(Records supplied)

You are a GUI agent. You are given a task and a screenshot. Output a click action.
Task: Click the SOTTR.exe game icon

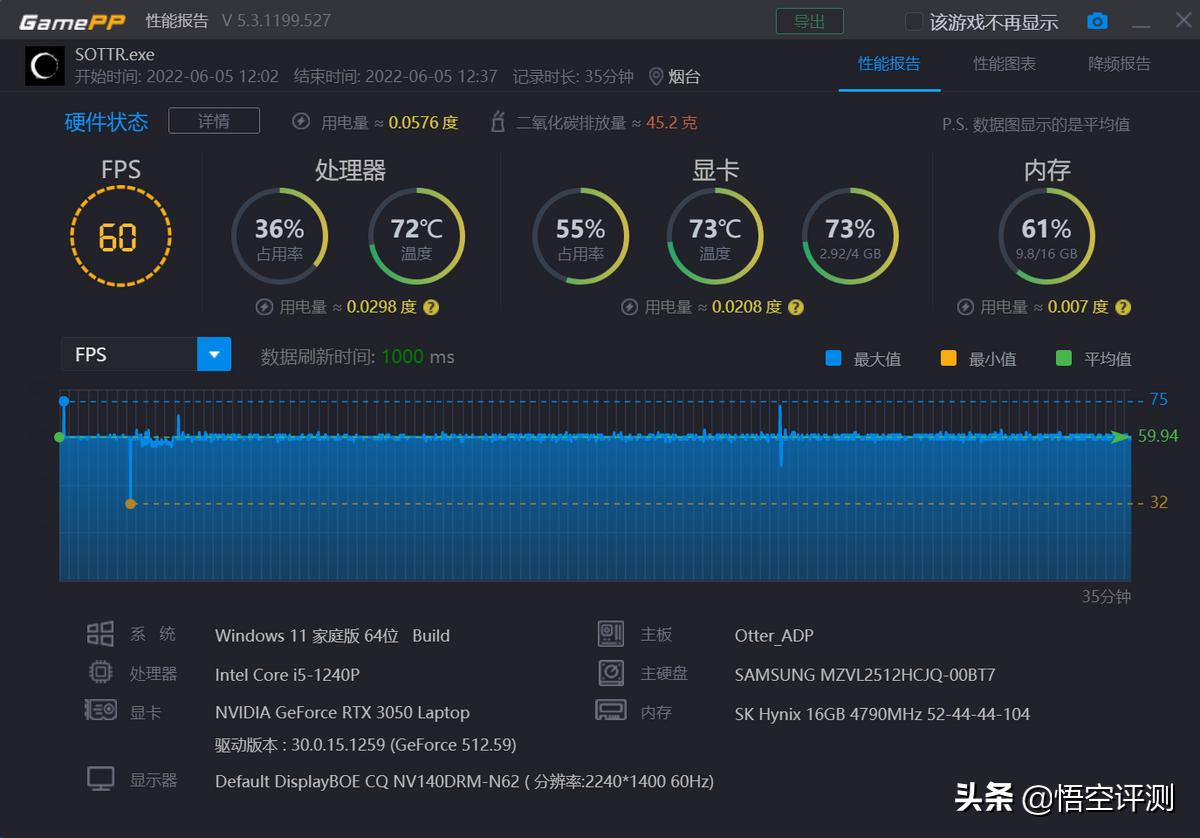coord(44,64)
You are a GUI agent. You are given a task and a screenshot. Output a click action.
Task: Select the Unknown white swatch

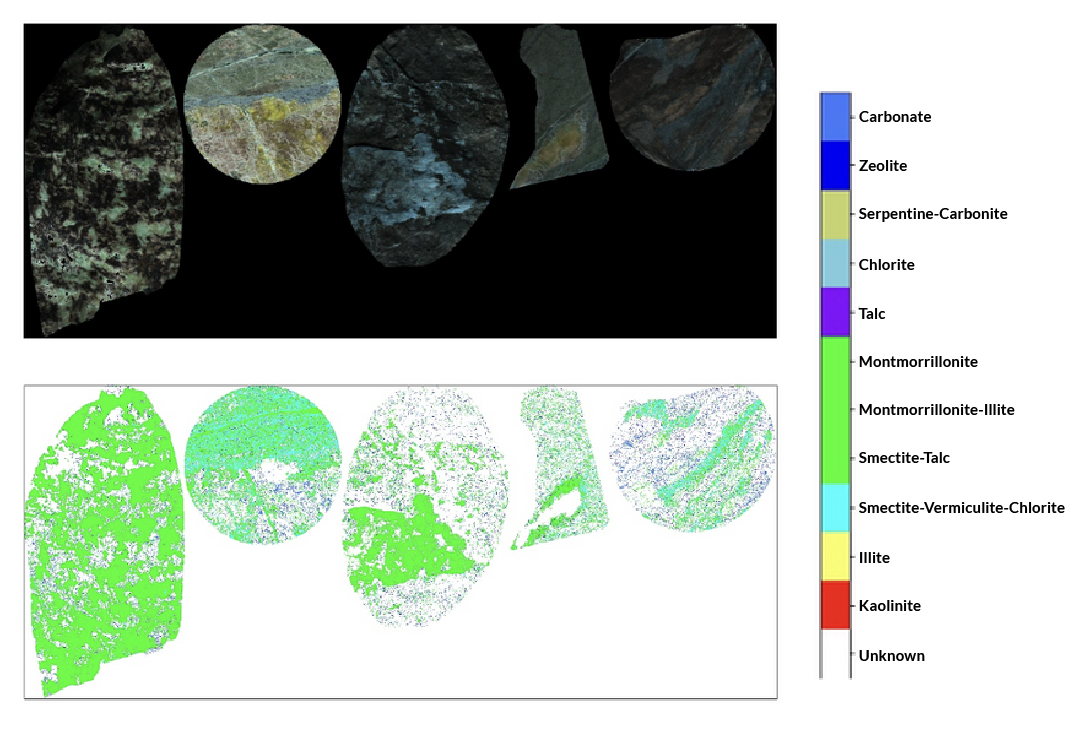(835, 655)
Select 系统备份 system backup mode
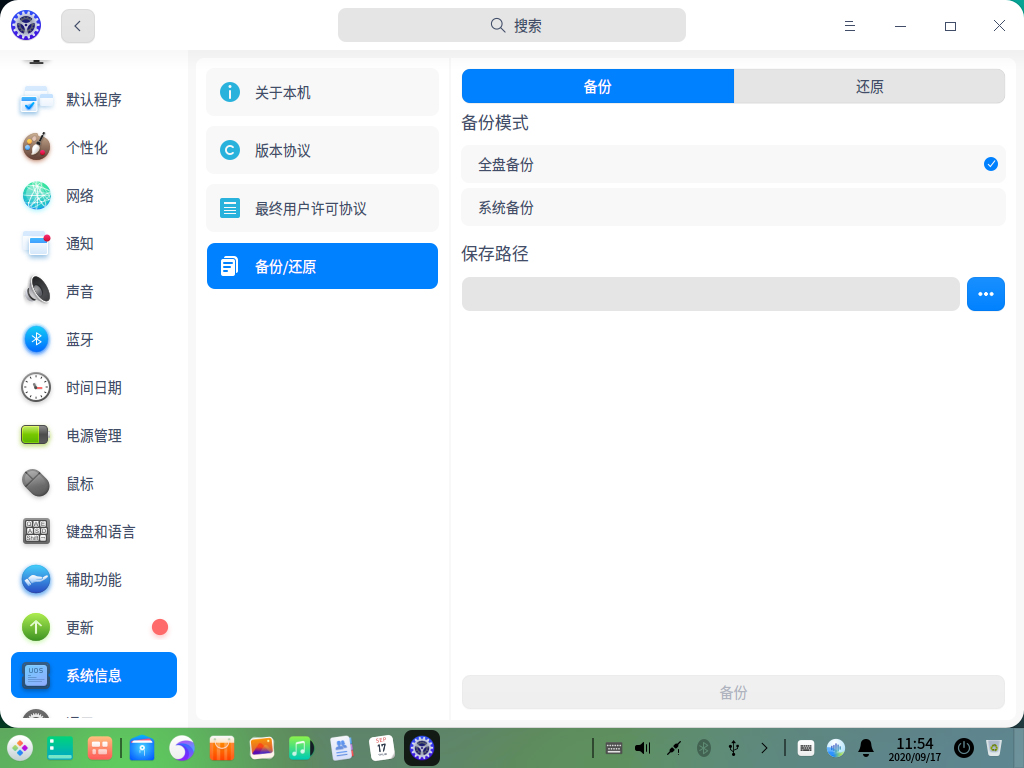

(End Records supplied)

What you have to do:
Only the lines from the one that holds "Task: Click the SOTTR.exe game icon" through the final line of the material should be reproduced, word for word, with the pictures omitted.

Written reply:
Task: Click the SOTTR.exe game icon

coord(44,64)
You are a GUI agent. You are given a task and a screenshot. Output a click action.
Task: Select the Unknown white swatch

(835, 655)
Select 系统备份 system backup mode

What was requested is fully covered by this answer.